Что может быть легче мгновенного исцеления ран?..
– Вернись, – требовательно шепчет Вета. Ее пальцы впиваются мне в локтевой сгиб руки. Да так сильно – потом, наверное, останутся синяки. – Вернись, вернись, ты опять где-то паришь…
Она не совсем права. Я если и воспаряю, как Вета это состояние называет, то только вместе со всеми. Я чувствую, например, что вокруг становится заметно светлей. Но это не солнечный свет, а какой-то совершенно другой. Он пронизывает собою весь мир – все, что есть, все, что было, все, что еще когда-нибудь только произойдет. Удивительным образом он становится моим собственным зрением и придает ему силу, какой у человека просто не может быть. Я вижу чахлое пространство болот: торфяные мертвые омуты, кочки, топорщащиеся жесткой травой – на одной из них неуклюже перетаптывается Лесовик и вдруг воздевает древесные руки к пылающим небесам… Я вижу теплую, почти пересохшую реку – в мутном слое воды, почти прижатые к дну, еле-еле передвигаются серовато-серебристые рыбы: безжизненно поблескивает чешуя, пучатся в тварной тоске круглые бессмысленные глаза… Я вижу крупитчатую толщу земли – бледные хрупкие корешки отчаянно протискиваются сквозь нее в поисках влаги, однако встречают везде лишь тот же вулканический жар и отмирают, превращаясь в минеральную пыль… И вместе с тем я вижу темный грозовой фронт, плывущий в сотне километров отсюда, вижу многослойные тяжелые облака, полные животворящей воды, вижу, как отделяется от них самостоятельный толстый рукав и, поддерживаемый потоками ветра, ползет в нашу сторону…

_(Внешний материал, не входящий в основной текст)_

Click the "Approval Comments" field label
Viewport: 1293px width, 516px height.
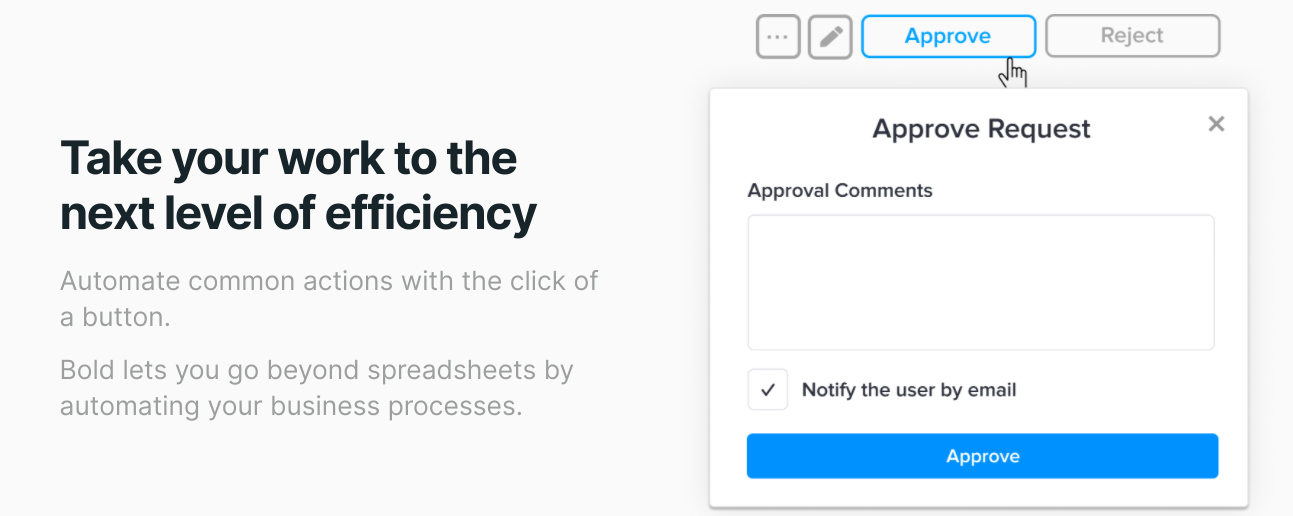point(840,190)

И мне уже все равно, магия это или проявление веры: как, что, почему, зачем, кто прав, кто неправ. Это сейчас не имеет никакого значения. Это все – в человеческом мире, который колеблется и дрожит как мираж. Обо всем этом можно будет подумать потом. А пока я вдыхаю воздух, очищенный до пророческой немоты, растворяюсь в колокольном звонком неистовстве, пронизывающем собою весь мир, ощущаю ту вечность любви, из которой он сотворен.
Сердце у меня колотится как сумасшедшее, кровь закипает тысячами щебечущих пузырьков.

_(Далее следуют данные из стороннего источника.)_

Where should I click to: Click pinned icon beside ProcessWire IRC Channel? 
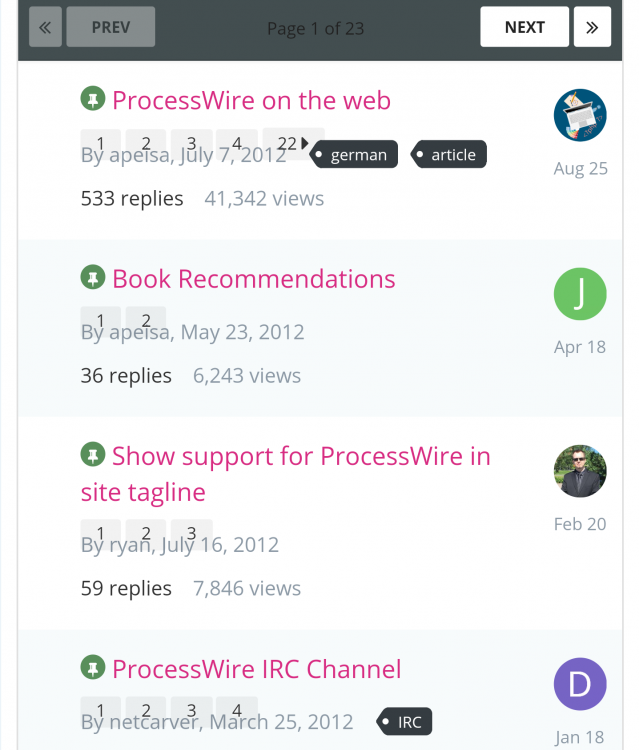93,667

Наверное, это и есть состояние счастья.
И я вдруг начинаю верить – что так будет всегда…
Дождь идет целых сорок минут. Собственно, даже не дождь, а настоящий тропический ливень – с грохотом низвергающейся воды, с пенящимися ручьями, с лужами, стремительно разрастающимися вдоль обочин. Крупные капли лупят по окнам так, что стекла панически дребезжат. Ветер треплет деревья, срывает с них потроха прелых листьев. Радость хлещет с небес во всей своей ликующей полноте.
За это время мы с Ветой успеваем поссориться и помириться. Ссоримся мы из-за того, что Вета опять полностью выложилась на молении о дожде. Конечно, ее состояние намного лучше, чем у Погодника – того вообще унесли, передвигаться самостоятельно он не мог. А Вета, хоть ее, несмотря на жару, и прохватил легкий озноб, все-таки доходит до дома сама. Правда, в комнате сразу же ложится в постель и укутывается одеялом так, что видны из-под него только глаза.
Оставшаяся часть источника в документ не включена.